A teacher's murals and drawings enrich Epiphany School's campus

“March On,” a mural outside the Epiphany School on Centre Street is the work of longtime teacher Ryan Jones. The mural depicts the late Congressman and civil right leader John Lewis and a modern-day scene of activists marching in a Boston setting.

For as long as he can remember, Dorchester’s Ryan Jones has loved to draw. “I was super shy and quiet” as a child, he says, and drawing was the outlet he found to express himself.

At his Newark, Ohio, high school, his art teacher, Ms. McRay, helped him develop his skills and talent, especially the creating of portraits using pencil and charcoal, something his mother— also an artist— favored.

Jones excelled in his classroom and studio artwork, but it was his prowess in football at the school that made him a top recruit for the University of Dayton, where, through his fraternity, he met a graduate who was a minister at a church in Dorchester.

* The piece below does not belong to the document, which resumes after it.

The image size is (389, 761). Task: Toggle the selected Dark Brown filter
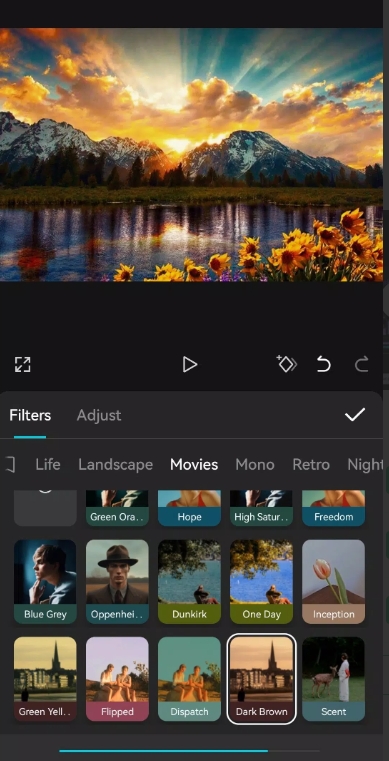point(261,679)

It was through that connection that Ryan learned about a teaching fellowship at the Epiphany School, the innovative middle school and early learning center founded by Rev. John Finley in 1997 and located near the Shawmut MBTA station. The school, replicated in dozens of communities across America, is tuition-free for its students, the children of economically disadvantaged families from Boston’s neighborhoods.

In 2004, Ryan took on an apprenticeship that he has turned into a 17-year career at the school, earning a master’s degree in education from Boston College along the way. He is now a sixth-grade lead teacher in reading and writing.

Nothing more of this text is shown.